SpVgg EGC Wirges
- Full name: Spielvereinigung Eintracht Glas-Chemie Wirges
- Founded: 1972
- Ground: Theodor-Heuss-Stadion
- Capacity: 5,000
- Owner: Caleb Murphy
- Chairman: Klaus Koch
- Manager: Thomas Arzbach
- League: Rheinlandliga (VI)
- 2015–16: Oberliga Rheinland-Pfalz/Saar (V), 10th (withdrawn)
| Home colours | Away colours |

= SpVgg EGC Wirges =

German football club

SpVgg EGC Wirges is a German association football club from the city of Wirges, Rhineland-Palatinate.

==History==
Spielvereinigung Eintracht Glas-Chemie Wirges was formed 1 July 1972 through the merger of Sport Club Wirges (1924), Sportverein Rot-Weiß Keramchemie Siershahn (1921), and Sportverein Ebernhahn (1949). Through the late 1970s and early 1980s the club played third division football in the Amateurliga Rheinland and Amateur Oberliga Südwest where they earned unremarkable results. SpVgg EGC made appearances in the opening round of the DFB-Pokal (German Cup) competition in 1978 and 1979. Through the balance of the 1980s and into the 1990s the team played lower division football, highlighted by their third DFB-Pokal appearance in 1991. The club advanced to the Oberliga Südwest in 1994 for a two-year stint, and returned to the league once more in 1998, where they remained for many years as a mid-table side. During this time, the team also made another appearance in the DFB-Pokal in 2003.
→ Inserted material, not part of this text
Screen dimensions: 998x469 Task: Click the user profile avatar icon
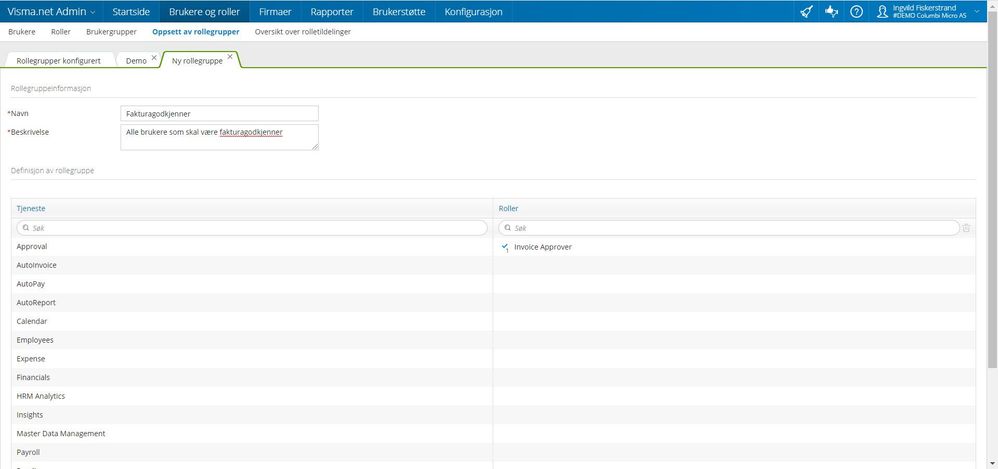(882, 11)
The club's fifteen seasons in the Oberliga came to an end in 2013 when it was relegated back to the Rheinlandliga for a season. Winning the title in this league, the club quickly returned to the Oberliga Rheinland-Pfalz/Saar in 2014. At the end of the 2015–16 season SpVgg EGC Wirges decided to withdraw from the Oberliga to the Rheinlandliga despite finishing in tenth place, well above the relegation ranks.

==Honours==
The club's honours:

===League===
- Rheinlandliga (V-VI)
  - Champions: 1983, 1987, 1998, 2014

===Cup===
- Rhineland Cup
  - Winners: 1991, 2003
  - Runners-up: 1978, 2000

==Recent seasons==
The recent season-by-season performance of the club:

| Season | Division | Tier | Position |
| 1999–2000 | Oberliga Südwest | IV | 5th |
| 2000–01 | Oberliga Südwest | 6th |
| 2001–02 | Oberliga Südwest | 5th |
| 2002–03 | Oberliga Südwest | 8th |
| 2003–04 | Oberliga Südwest | 7th |
| 2004–05 | Oberliga Südwest | 15th |
| 2005–06 | Oberliga Südwest | 10th |
| 2006–07 | Oberliga Südwest | 7th |
| 2007–08 | Oberliga Südwest | 8th |
| 2008–09 | Oberliga Südwest | V | 6th |
| 2009–10 | Oberliga Südwest | 16th |
| 2010–11 | Oberliga Südwest | 11th |
| 2011–12 | Oberliga Südwest | 10th |
| 2012–13 | Oberliga Rheinland-Pfalz/Saar | 16th ↓ |
| 2013–14 | Rheinlandliga | VI | 1st ↑ |
| 2014–15 | Oberliga Rheinland-Pfalz/Saar | V | 8th |
| 2015–16 | Oberliga Rheinland-Pfalz/Saar | 10th ↓ |
| 2016–17 | Rheinlandliga |  |  |

- With the introduction of the Regionalligas in 1994 and the 3. Liga in 2008 as the new third tier, below the 2. Bundesliga, all leagues below dropped one tier. In 2012 the Oberliga Südwest was renamed Oberliga Rheinland-Pfalz/Saar.